• _EXERCISE DATA_
__________________________________________________

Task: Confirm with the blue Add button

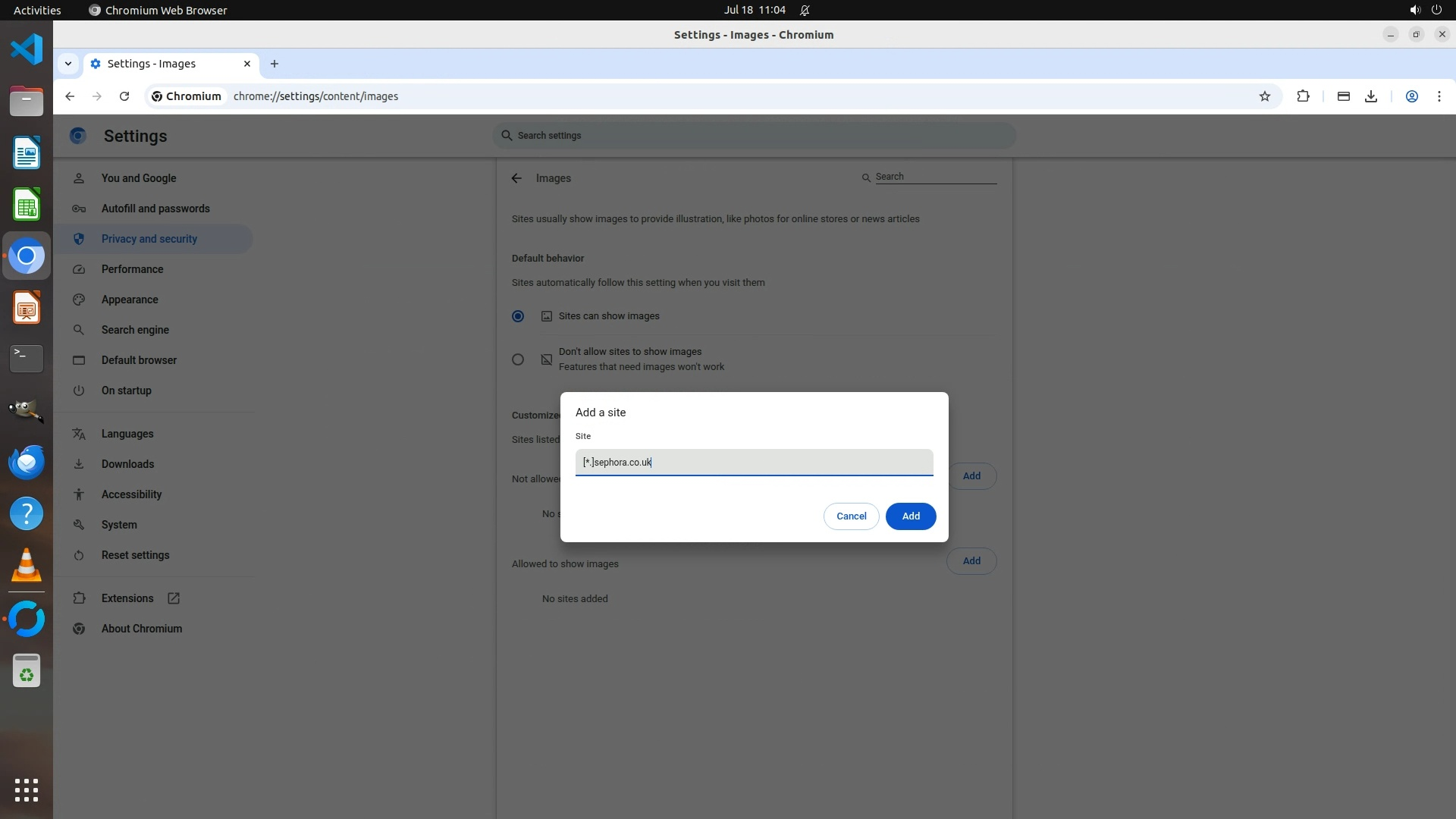Action: click(910, 516)
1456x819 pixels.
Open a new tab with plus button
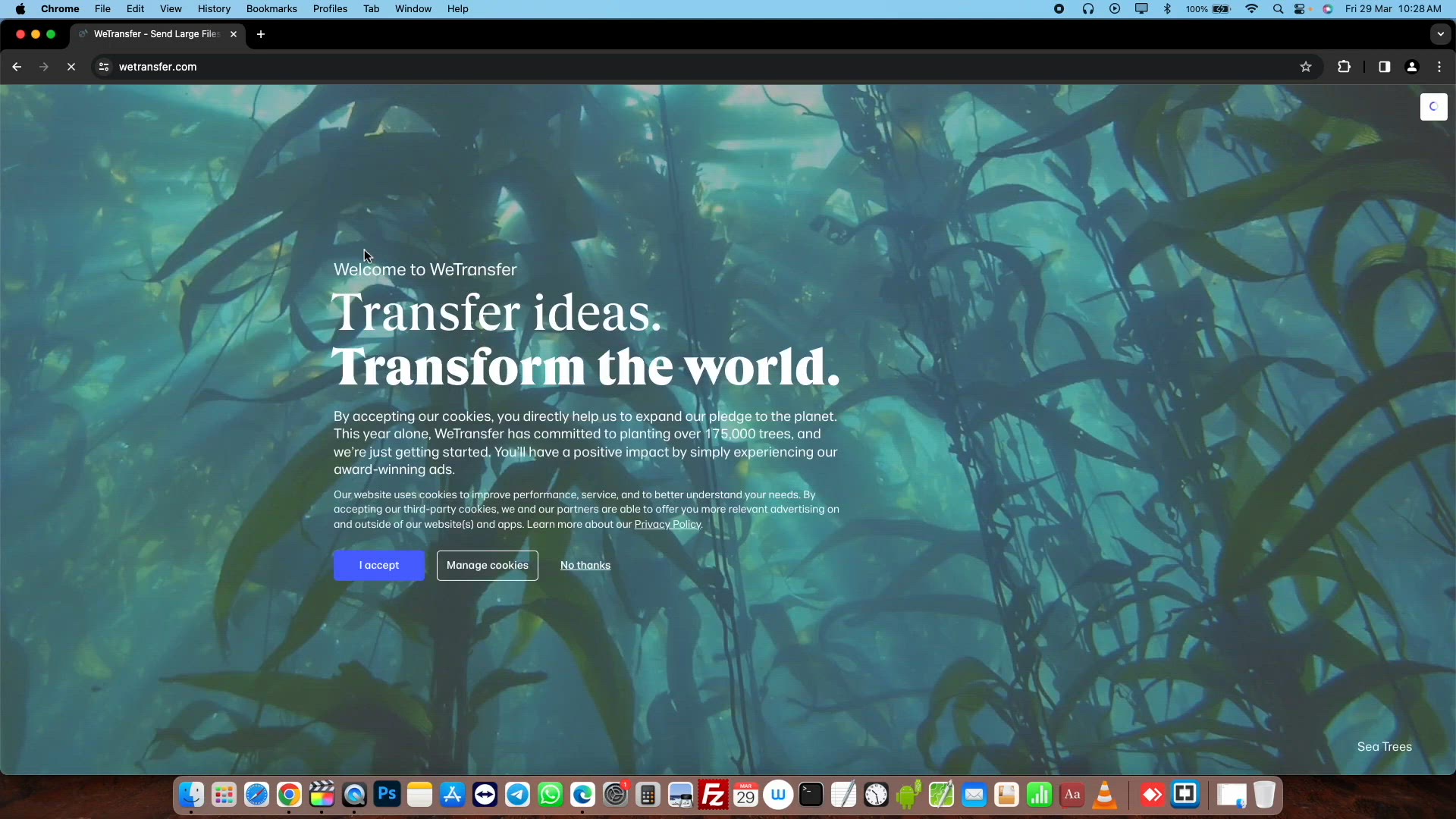click(x=261, y=34)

__________________________________________________

• _WHAT THE TASK REQUIRES_
Drop the pictures and reproduce the rest of the data exactly.

• _THE ANSWER_
Task: Confirm with the blue Add button

Action: click(910, 516)
1456x819 pixels.
Open a new tab with plus button
click(x=261, y=34)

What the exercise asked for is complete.